A concise treatment of the fundamentals of thermodynamics is presented in this book. In particular, emphasis is placed on discussions of the second law, a unique feature of thermodynamics, which states the limitations of converting thermal energy into mechanical energy. The entropy function that permits the loss in the potential of a real thermodynamic process to be assessed, the maximum possible work in a process, and irreversibility and equilibrium are deduced from the law through physical and intuitive considerations. They are applicable in mitigating waste heat and are useful for solving energy, power, propulsion and climate-related issues.

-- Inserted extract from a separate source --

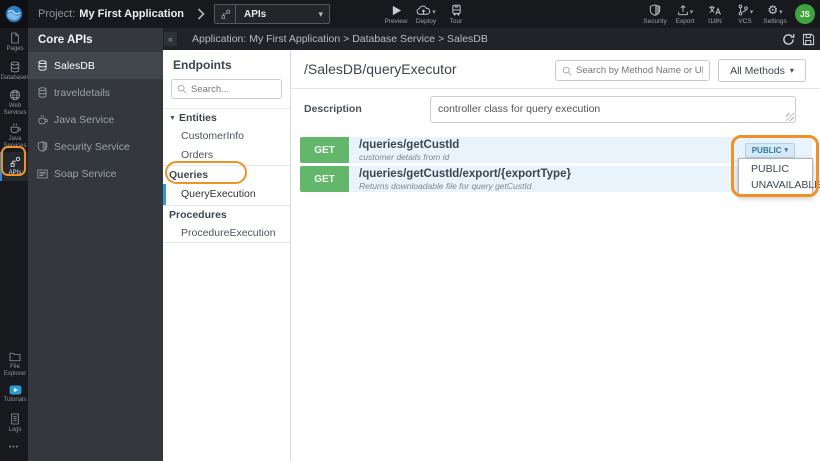 The height and width of the screenshot is (461, 820). I want to click on endpoint-item-procedureexecution: ProcedureExecution, so click(226, 234).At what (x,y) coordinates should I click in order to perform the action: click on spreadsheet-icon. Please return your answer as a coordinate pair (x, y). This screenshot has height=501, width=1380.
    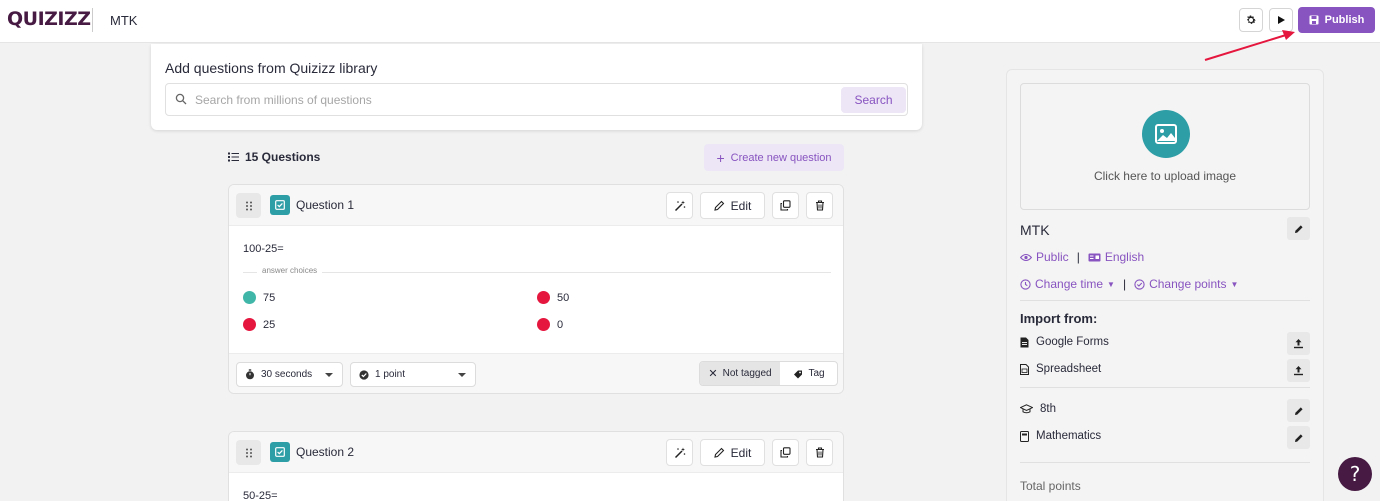
    Looking at the image, I should click on (1024, 369).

The treatment is not restricted to properties and functions of ideal gases. The ideal gas assumption is invoked as a limiting case. Reversible paths between equilibrium states are obtained using reversible heat engines and reversible heat pumps between environment and systems to determine the entropy changes and the maximum work. The conditions of thermodynamic equilibrium comprising mechanical, thermal, chemical and phase equilibrium are addressed and the species formed at equilibrium in a chemical reaction at a given temperature and pressure are obtained. The molecular basis for the laws of thermodynamics, temperature, internal energy changes, entropy, reversibility and equilibrium are briefly discussed.
The book serves as a reference for undergraduate and graduate students alongside thermodynamics textbooks.